It was like telling us approve it now or never."
Reporter: "He thought you were saying, approve it now or
never. Is that right?"
Dr. Barry: "I have no idea of what Dr. Brook thought."
Reporter: "Was that what you were saying?"
Dr. Barry: "No"
Reporter: "Then what were you saying?"
Dr. Barry: "That it was much better to approve it now than
later, for everyone. For the company and particularly for the patients."
Reporter: "So when you said, we would definitely prefer
not to continue and we look at this with great chagrin..."
Dr. Barry: "Yes..."
Reporter: "...that wasn't in any sense putting pressure
on the committee to approve now."
Dr. Barry: "Of course I wanted pressure on the committee
to approve now, that was not a threat, when I said we definitely prefer
not to continue the program if the FDA and its committee had said, well
though Dr. Barry you'll have to do it, we'd have done it."
Reporter: "But you were consciously putting pressure on
the committee for a quick approval?"
Dr. Barry: "Yes, of course."
It worked. The drug was approved with only the Chairman voting against.
Wellcome promoted the drug to doctors under its trade name, Retrovir.

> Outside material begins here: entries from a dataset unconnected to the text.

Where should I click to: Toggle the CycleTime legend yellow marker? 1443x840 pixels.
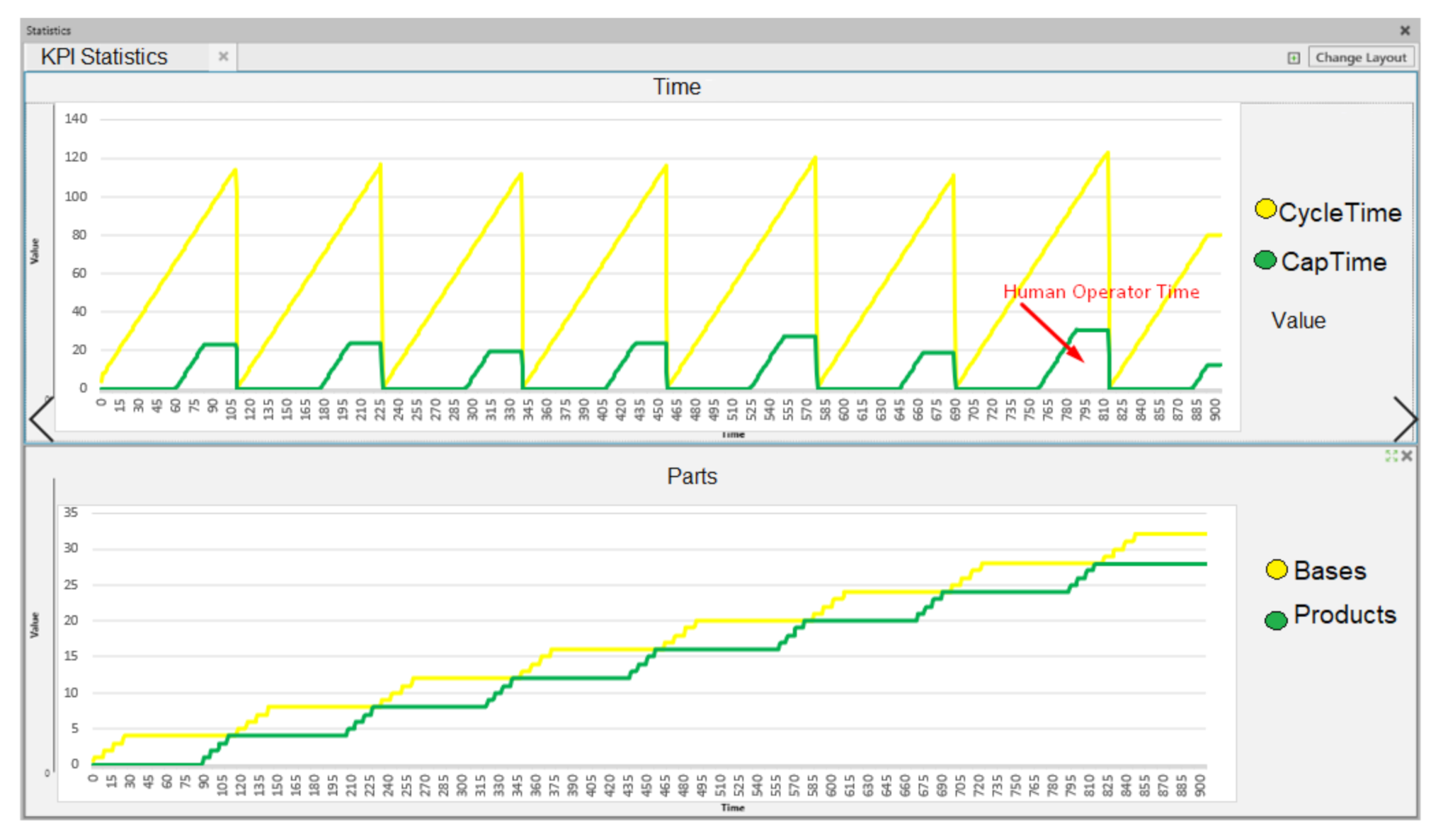(1265, 209)
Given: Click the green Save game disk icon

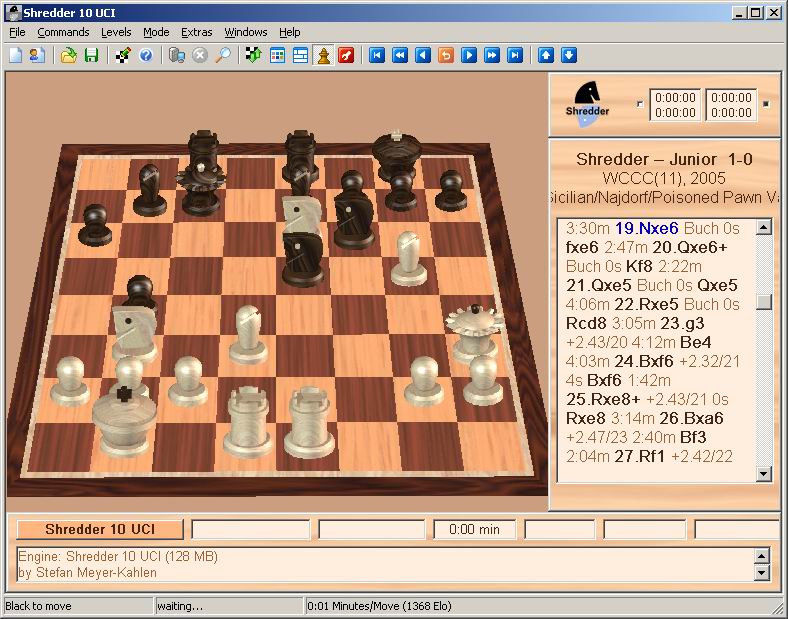Looking at the screenshot, I should click(91, 55).
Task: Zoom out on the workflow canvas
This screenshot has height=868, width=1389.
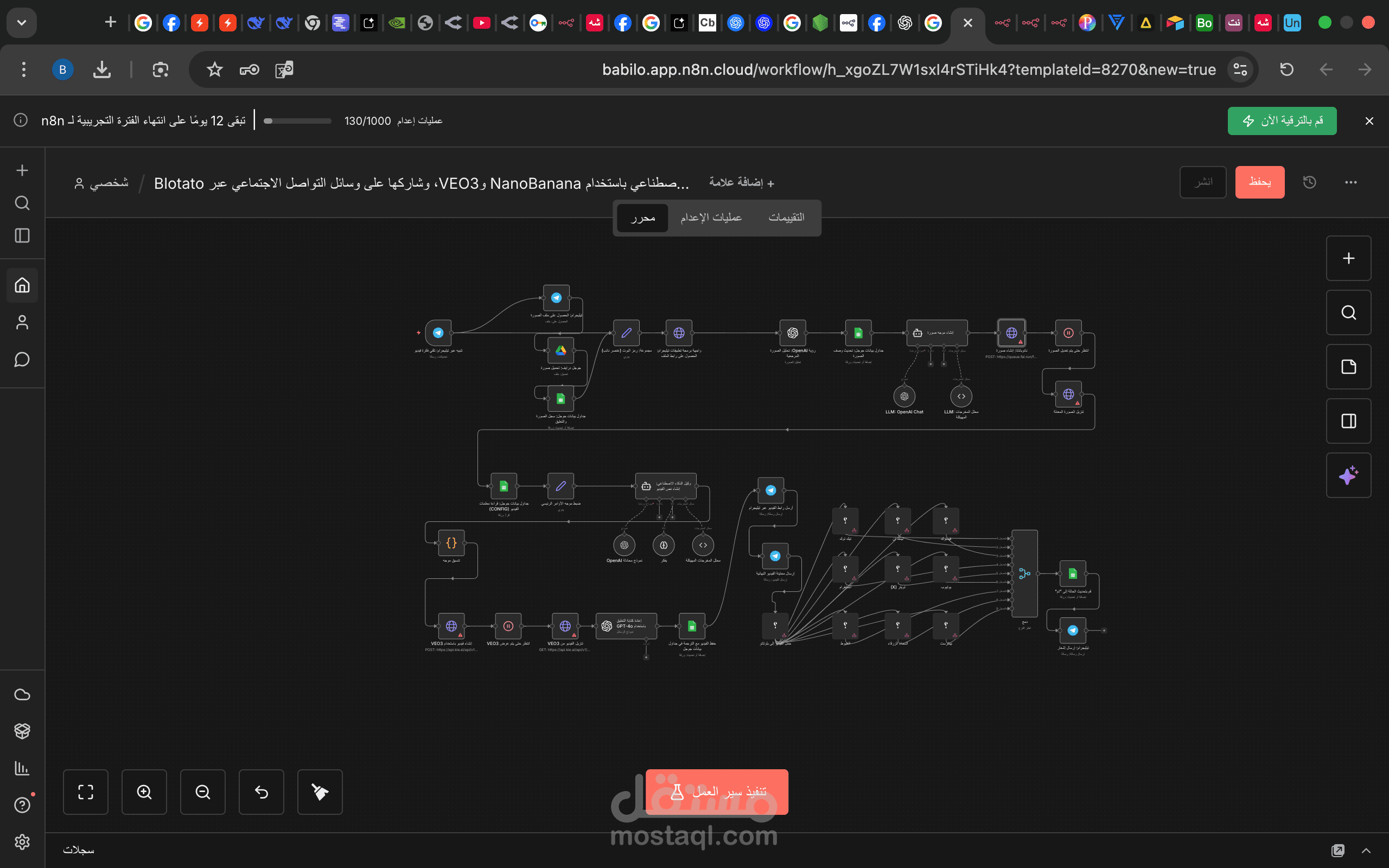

Woman Promoter: "Retrovir is a major step forward. Our first
weapon against this deathly virus. However, its only the beginning - a
ray of hope for us all."
The company says it was hurrying to get help to patients. Wellcome set
the initial cost of a year's supply of its ray of hope at ten thousand
dollars. Its shares were already rising - after the approval hearing their
price more than doubled.
Once Wellcome could sell AZT in 1987 its potential market across the
United States and worldwide was perhaps a hundred thousand people living
with AIDS. But just over the horizon was a much bigger prospect - millions
of people infected with the virus but with no symptoms. If they could take
AZT, it could become one of the great pharmaceutical jackpots - an expensive
drug sold year after year to people who aren't ill.
People infected with HIV could expect to live for years before developing
AIDS illnesses. So for them fears of AZT's long term dangers were important
- they might take the drug for years. And some patients in the early trials
of AZT found its side effects appalling.
Keith Kroebbel: "I think that AIDS drugs are not like what
we're accustomed to thinking of as medicine. We think of antibiotics. AIDS
drugs are chemotherapy, nasty nasty stuff, it really hurts your constitution,
you've got your bone marrow cause the anaemia."
Randy Vielbig: "I also received two transfusions, two of
the AZT, I have AZT related anaemia to this day even though I'm on a low
dose of AZT at this time."
Reporter: "What did you feel?"
Kroebbel: "As if I had been poisoned. Very very seasick,
it wasn't a throwing up kind of nausea, it was a seasickness that was in
my bones. And headaches, inability to concentrate or respond."
Reporter: "How long did you stay on AZT?"
Kroebbel: "I was on it I think just about exactly 18 months."
Reporter: "And what happened when you stopped?"
Kroebbel: "I felt great. I felt so much better, that's when
I stopped because I was going on vacation."
For the American government scientific adviser on AZT the drug's long
term toxic effects were of major concern.
Dr. Ellen Cooper: "If the efficacy of the drug wanes or
lessens over time and there are toxicities that aren't apparent at the
beginning, most subtle toxicities that accumulate over time, there may
come a point where there's more, the drug does less good than it does damage."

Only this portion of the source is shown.